靶向干预NF-kB信号通路防治老龄缺血性心力衰竭的作用机制研究

Aging is considered as a major risk factor for ischemia heart failure , reverse the pathological and physiological cardiac remodeling process is the key factor to control the development of congestive heart failure. Recently, we have identified that the excessive expression of MMP-9 and type Ⅲ collagen and enhancement of inflammatory cells infiltrating play an important role in cardiac remodeling of the aged heart, meanwhile NF-κB signal pathway was activated in aging chronic cardiac remodeling process, but the mechanisms are not clear. Previous studies have demonstrated that inhibited of NF-κB activation results in attenuated younger mouse cardiac remodeling and improved heart function. So, this research major in exploring the effects and mechanisms of NF-κB signal pathway in ischemic congestive heart failure of aged mice, meanwhile select the NF-κB signal pathway as intervention target, construct the 9 serotype recombinant adeno-associated viral vectors containing P65 ribozyme gene and target transfected into the heart , investigate the index of NF-κB signal pathway activity and related protein, collagen protein and inflammatory factors expression, MMPs activity, myocardial pathological damage, infarct size and cardic function, et al. Meanwhile investigate the targeted inhibition of NF-κB signaling pathway to prevent and cure the aging ischemic heart failure effect and molecular mechanisms, to identify gene targeting for therapeutic intervention effectiveness, then provide a new therapeutic strategy and theory support to gene therapy of heart failure in aged patient.

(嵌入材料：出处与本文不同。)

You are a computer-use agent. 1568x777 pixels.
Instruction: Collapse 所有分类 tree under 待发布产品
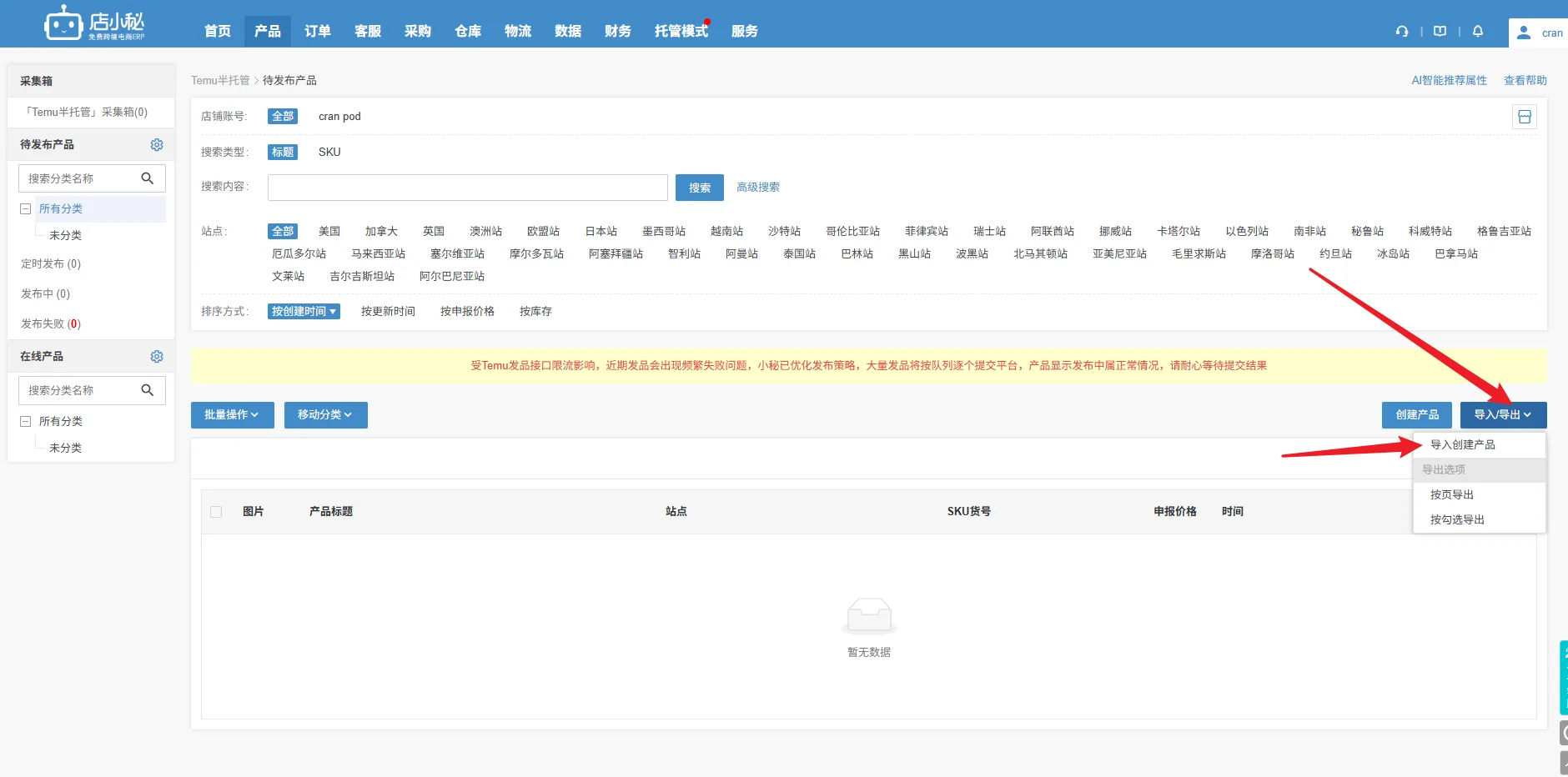point(26,208)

老龄是缺血性心力衰竭发病的高危因素，逆转心室重塑的病理生理过程是控制心衰发生的关键。我们前期研究发现MMP-9及III型胶原的过度表达和炎性细胞浸润增强是导致老龄缺血性心室重塑的重要原因，且NF-κB信号通路在心室重塑过程中持续激活，但具体机制不详。研究表明抑制NF-κB通路的激活能减轻年轻小鼠心室重塑、改善心功能。据此，本课题拟采用老龄小鼠缺血性心衰模型，探讨NF-κB通路在老龄缺血性心衰中的作用及分子机制；同时，以NF-κB信号通路为干预靶点，利用抗NF-κB P65核酶基因的重组AAV-9载体，靶向转导老龄小鼠心脏，通过检测NF-κB活性及通路中相关蛋白、炎症因子及胶原表达、细胞凋亡、MMPs活性、心肌病理损害程度、心功能等指标，阐明靶向抑制NF-κB信号通路防治老龄缺血性心力衰竭的作用及分子机制，明确基因靶向干预治疗的有效性和可行性，为老龄缺血性心力衰竭的基因治疗提供新的思路和依据

老龄是缺血性心力衰竭发病的高危因素，逆转心室重塑的病理生过程是控制心衰发生的关键，目前尚无根治心衰的药物和疗法。本研究探索了IκBα基因靶向转导防治老龄缺血性心力衰竭的可行性及其机制。针对目前心脏疾病基因治疗载体存在心肌的靶向性差、转染效率低、持续时间短、安全性差等缺点，利用杆状病毒载体系统，分别构建重组CMV启动子的单链及双链AAV9病毒载体。研究发现dsAAV9-CMV载体可介导外源基因在体内外高效快速表达，尾静脉转导5周在心肌转染效率可达88.6%，并可长期稳定表达至8周，且CMV启动子在肝脏中很容易被沉默，对心肌具备高效转染、靶向、长期稳定表达。且dsAAV9和ssAAV9载体对心肌酶、肝功及肾功均无不良影响。抑制NF-κB通路的激活能减轻年轻小鼠心室重塑、改善心功能，据此本课题设计并构建了表达IκBα基因的重组dsAAV9载体，dsAAV9-IκBa转导可有效抑制老龄梗死心肌P65和P50亚基的核转位、抑制NF-κB信号通路活性，IκBa基因过表达具有抗击心肌细胞凋亡，抑制心肌慢性心室重构，减少心肌梗死面积，降低缺血性心脏破裂和心力衰竭的死亡率、改善老龄小鼠的心功能和生存率的功能，从而为临床防治老龄缺血性心力衰竭、改善预后提供新的思路和干预靶点。